Describe the bug
We are trying to send push notifications with APNS from a queues job. However, we are running into issues with the following error:
Connection request timed out. This might indicate a connection deadlock in your application. If you're running long running requests, consider increasing your connection timeout. (AsyncKit/ConnectionPool/EventLoopConnectionPool.swift:213)
After which all other attempts to send another push notification returns the same error. It is almost as if a pipe is clocked up by a request that never completes and releases the connection.
Example
In my example I am dequeuing two jobs Job A and Job B. Job A is sending a push notification to a token and Job B is sending a push notification.
Job A is ran first:
2021-01-25T14:11:17.210+01:00 [ codes.vapor.application ] [ DEBUG ] Send - starting up (APNSwift/APNSwiftConnection.swift:175)
2021-01-25T14:11:17.210+01:00 [ codes.vapor.application ] [ INFO ] Send - sending (APNSwift/APNSwiftConnection.swift:206)
2021-01-25T14:11:17.211+01:00 [ codes.vapor.application ] [ DEBUG ] Request - building (APNSwift/APNSwiftRequestEncoder.swift:70)
2021-01-25T14:11:17.211+01:00 [ codes.vapor.application ] [ TRACE ] Request - built (APNSwift/APNSwiftRequestEncoder.swift:103)
2021-01-25T14:11:17.211+01:00 [ codes.vapor.application ] [ TRACE ] Request - sent (APNSwift/APNSwiftRequestEncoder.swift:107)
as we can see the request is sent.
Now comes Job B right after to run. The environment has 1 eventloop, therefore 1 connection in the pool used by APNS. Therefor this request is put on the waitlist for the other one to finish.
2021-01-25T14:11:17.870+01:00 [ codes.vapor.application ] [ DEBUG ] Connection pool exhausted on this event loop, adding request to waitlist (AsyncKit/ConnectionPool/EventLoopConnectionPool.swift:207)
Exactly 10 seconds later (the standard connectionPoolTimeout
) this error occurs:
2021-01-25T14:11:27.871+01:00 [ codes.vapor.application ] [ ERROR ] Connection request timed out. This might indicate a connection deadlock in your application.

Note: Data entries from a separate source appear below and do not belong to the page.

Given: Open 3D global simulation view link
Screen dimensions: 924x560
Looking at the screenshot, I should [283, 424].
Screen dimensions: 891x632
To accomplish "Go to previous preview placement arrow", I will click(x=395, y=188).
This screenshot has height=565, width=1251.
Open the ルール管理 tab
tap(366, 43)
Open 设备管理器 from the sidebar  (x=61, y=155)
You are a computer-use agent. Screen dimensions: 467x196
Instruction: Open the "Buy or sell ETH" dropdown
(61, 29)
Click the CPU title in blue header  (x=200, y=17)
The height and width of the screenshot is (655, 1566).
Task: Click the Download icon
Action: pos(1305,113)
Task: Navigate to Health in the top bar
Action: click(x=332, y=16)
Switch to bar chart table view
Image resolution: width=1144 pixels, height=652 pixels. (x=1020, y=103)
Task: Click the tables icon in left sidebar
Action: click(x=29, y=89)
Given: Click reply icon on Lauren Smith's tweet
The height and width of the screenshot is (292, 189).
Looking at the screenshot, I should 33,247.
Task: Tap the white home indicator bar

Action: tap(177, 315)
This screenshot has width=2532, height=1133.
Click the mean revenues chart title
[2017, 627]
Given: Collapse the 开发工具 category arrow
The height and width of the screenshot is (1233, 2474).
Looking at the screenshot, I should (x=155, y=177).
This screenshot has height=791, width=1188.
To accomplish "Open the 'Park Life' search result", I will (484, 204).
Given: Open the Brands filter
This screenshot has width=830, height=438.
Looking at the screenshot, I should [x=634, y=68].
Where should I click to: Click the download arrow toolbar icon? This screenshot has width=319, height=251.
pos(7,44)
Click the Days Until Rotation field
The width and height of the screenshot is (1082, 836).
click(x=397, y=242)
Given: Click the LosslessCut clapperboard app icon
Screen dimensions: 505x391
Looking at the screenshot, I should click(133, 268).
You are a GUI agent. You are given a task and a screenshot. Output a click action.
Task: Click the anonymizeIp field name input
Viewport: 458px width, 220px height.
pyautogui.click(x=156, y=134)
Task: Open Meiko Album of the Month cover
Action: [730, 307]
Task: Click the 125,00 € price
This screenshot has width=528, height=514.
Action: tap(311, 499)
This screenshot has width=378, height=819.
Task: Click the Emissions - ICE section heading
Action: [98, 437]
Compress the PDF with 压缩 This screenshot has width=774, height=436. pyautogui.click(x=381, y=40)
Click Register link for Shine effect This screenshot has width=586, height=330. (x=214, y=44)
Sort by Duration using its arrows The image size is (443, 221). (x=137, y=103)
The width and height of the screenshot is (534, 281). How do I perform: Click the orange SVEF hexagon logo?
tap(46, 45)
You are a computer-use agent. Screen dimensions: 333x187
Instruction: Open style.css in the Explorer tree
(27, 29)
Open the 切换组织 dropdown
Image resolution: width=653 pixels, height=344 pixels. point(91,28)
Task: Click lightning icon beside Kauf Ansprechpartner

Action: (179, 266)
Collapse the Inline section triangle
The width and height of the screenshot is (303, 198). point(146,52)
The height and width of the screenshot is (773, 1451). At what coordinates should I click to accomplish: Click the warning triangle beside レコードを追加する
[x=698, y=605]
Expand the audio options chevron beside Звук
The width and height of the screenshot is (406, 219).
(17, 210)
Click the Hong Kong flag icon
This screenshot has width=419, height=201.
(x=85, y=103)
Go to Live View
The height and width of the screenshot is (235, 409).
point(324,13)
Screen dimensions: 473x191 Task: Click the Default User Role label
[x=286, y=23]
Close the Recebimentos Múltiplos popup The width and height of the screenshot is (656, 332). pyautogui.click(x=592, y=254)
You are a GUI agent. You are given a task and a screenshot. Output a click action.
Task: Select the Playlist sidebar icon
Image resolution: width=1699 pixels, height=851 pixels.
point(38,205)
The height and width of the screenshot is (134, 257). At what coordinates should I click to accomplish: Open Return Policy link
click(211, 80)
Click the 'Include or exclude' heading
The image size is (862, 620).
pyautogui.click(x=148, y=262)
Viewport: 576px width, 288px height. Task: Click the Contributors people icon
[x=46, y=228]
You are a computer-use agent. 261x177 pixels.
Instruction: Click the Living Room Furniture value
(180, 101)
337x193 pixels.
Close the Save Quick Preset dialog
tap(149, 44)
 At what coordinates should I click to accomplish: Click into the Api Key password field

If you're running long running requests, consider increasing your connection timeout. (AsyncKit/ConnectionPool/EventLoopConnectionPool.swift:213)
All subsequent attempts to send a notification returns the same error, it is as if Job A is still using the connection, so others can't.
Potential fixes
I can't think of any other solution than to increase the connection pool timeout, but still 10 seconds is a long time. I don't understand why the response is not returned within that period, even if it's a failure. I would also expect the library to release the connection if it timed out.
Note: This error is not always reproducible, but it happens quite often (daily) and it requires us to restart our servers (to unblock the connection), so it's kind of a big issue.